▶ **WHAT THE TASK ASKS**: Render the lines running from the start of the entries through the line that contains "pyautogui.click(x=584, y=508)", both ends included, as a JSON list of strings, one string per line. Leave out blank lines and include no lines beyond that stretch.

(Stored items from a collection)
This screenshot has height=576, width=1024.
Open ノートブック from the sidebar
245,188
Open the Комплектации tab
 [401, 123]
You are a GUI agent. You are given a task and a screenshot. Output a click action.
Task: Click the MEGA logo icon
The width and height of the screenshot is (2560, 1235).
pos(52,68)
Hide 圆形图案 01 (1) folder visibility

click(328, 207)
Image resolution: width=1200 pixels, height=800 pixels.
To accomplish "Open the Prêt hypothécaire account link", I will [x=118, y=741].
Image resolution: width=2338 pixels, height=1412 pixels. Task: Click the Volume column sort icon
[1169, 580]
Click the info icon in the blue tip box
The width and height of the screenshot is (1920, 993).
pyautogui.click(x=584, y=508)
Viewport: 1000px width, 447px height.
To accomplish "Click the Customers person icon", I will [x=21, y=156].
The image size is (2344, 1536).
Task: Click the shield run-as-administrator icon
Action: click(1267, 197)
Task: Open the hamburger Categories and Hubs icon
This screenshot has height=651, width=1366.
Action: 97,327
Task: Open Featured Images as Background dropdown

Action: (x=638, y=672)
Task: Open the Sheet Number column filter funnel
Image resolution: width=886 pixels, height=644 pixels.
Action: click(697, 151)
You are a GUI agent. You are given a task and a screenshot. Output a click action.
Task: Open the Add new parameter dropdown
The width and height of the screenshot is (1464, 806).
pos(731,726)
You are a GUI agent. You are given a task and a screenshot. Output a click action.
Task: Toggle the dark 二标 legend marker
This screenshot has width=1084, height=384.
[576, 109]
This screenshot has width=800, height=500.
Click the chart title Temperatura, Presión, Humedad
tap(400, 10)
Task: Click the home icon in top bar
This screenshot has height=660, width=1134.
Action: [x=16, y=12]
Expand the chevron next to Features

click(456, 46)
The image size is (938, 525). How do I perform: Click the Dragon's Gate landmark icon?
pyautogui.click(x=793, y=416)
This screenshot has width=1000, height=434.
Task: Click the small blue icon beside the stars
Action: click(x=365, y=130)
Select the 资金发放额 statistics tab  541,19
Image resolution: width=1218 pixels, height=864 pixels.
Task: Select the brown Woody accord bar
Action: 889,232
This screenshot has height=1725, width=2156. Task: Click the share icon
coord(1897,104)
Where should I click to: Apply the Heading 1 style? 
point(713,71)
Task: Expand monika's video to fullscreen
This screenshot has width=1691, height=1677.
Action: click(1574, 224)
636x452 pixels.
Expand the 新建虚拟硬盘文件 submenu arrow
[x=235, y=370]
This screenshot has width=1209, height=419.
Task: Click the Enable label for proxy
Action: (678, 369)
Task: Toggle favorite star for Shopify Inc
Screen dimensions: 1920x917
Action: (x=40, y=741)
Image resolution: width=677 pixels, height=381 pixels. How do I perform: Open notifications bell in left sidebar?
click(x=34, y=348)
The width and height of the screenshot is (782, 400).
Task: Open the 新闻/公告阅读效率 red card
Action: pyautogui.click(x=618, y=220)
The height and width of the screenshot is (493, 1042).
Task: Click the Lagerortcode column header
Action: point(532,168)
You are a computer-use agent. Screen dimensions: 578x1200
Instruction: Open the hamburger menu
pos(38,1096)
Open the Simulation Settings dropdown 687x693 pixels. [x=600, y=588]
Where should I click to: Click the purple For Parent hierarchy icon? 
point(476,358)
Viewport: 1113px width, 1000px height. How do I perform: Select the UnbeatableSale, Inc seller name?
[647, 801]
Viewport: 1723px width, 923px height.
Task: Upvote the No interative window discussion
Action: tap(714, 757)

▶ **ANSWER TO THE TASK**:
[
  "This screenshot has height=576, width=1024.",
  "Open ノートブック from the sidebar",
  "245,188",
  "Open the Комплектации tab",
  " [401, 123]",
  "You are a GUI agent. You are given a task and a screenshot. Output a click action.",
  "Task: Click the MEGA logo icon",
  "The width and height of the screenshot is (2560, 1235).",
  "pos(52,68)",
  "Hide 圆形图案 01 (1) folder visibility",
  "click(328, 207)",
  "Image resolution: width=1200 pixels, height=800 pixels.",
  "To accomplish \"Open the Prêt hypothécaire account link\", I will [x=118, y=741].",
  "Image resolution: width=2338 pixels, height=1412 pixels. Task: Click the Volume column sort icon",
  "[1169, 580]",
  "Click the info icon in the blue tip box",
  "The width and height of the screenshot is (1920, 993).",
  "pyautogui.click(x=584, y=508)"
]